Item position entries:

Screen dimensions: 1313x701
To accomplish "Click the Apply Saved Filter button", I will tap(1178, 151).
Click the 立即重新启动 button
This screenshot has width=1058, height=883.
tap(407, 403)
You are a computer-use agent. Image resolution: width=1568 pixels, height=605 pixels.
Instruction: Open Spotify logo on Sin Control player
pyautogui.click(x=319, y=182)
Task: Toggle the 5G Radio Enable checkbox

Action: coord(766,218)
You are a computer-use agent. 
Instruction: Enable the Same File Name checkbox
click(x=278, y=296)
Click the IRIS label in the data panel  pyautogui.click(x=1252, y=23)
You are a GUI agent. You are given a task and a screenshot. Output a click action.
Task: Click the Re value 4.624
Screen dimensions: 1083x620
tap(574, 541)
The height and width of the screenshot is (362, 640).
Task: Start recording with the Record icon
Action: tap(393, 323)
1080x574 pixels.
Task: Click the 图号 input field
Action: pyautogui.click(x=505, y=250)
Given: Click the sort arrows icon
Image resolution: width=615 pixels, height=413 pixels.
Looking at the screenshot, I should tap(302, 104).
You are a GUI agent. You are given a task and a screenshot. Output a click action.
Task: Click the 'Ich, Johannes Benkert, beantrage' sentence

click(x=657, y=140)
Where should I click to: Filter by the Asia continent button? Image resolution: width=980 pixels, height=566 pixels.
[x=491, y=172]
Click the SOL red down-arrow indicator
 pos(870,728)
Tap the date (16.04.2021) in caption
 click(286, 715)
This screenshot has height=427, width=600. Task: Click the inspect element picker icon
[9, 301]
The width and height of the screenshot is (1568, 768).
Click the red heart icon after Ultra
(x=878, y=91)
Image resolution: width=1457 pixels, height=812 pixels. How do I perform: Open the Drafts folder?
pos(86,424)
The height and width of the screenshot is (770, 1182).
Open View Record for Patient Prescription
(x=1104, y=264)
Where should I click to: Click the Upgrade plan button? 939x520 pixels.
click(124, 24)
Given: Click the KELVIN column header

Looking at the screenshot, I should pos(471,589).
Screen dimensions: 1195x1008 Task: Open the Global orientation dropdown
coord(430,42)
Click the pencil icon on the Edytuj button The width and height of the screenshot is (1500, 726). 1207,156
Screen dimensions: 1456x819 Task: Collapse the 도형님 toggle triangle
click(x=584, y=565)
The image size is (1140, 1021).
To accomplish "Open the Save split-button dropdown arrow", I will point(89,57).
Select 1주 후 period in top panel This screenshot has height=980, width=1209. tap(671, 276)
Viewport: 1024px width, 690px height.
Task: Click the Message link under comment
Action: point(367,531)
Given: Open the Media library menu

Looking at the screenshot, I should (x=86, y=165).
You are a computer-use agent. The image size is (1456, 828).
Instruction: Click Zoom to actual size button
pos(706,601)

**Directions for this task:** Return the lines of the listing above verbatim, from the line containing "This screenshot has height=427, width=600." through the last line of the listing.

**Expected answer:**
This screenshot has height=427, width=600. Task: Click the inspect element picker icon
[9, 301]
The width and height of the screenshot is (1568, 768).
Click the red heart icon after Ultra
(x=878, y=91)
Image resolution: width=1457 pixels, height=812 pixels. How do I perform: Open the Drafts folder?
pos(86,424)
The height and width of the screenshot is (770, 1182).
Open View Record for Patient Prescription
(x=1104, y=264)
Where should I click to: Click the Upgrade plan button? 939x520 pixels.
click(124, 24)
Given: Click the KELVIN column header

Looking at the screenshot, I should pos(471,589).
Screen dimensions: 1195x1008 Task: Open the Global orientation dropdown
coord(430,42)
Click the pencil icon on the Edytuj button The width and height of the screenshot is (1500, 726). 1207,156
Screen dimensions: 1456x819 Task: Collapse the 도형님 toggle triangle
click(x=584, y=565)
The image size is (1140, 1021).
To accomplish "Open the Save split-button dropdown arrow", I will point(89,57).
Select 1주 후 period in top panel This screenshot has height=980, width=1209. tap(671, 276)
Viewport: 1024px width, 690px height.
Task: Click the Message link under comment
Action: point(367,531)
Given: Open the Media library menu

Looking at the screenshot, I should (x=86, y=165).
You are a computer-use agent. The image size is (1456, 828).
Instruction: Click Zoom to actual size button
pos(706,601)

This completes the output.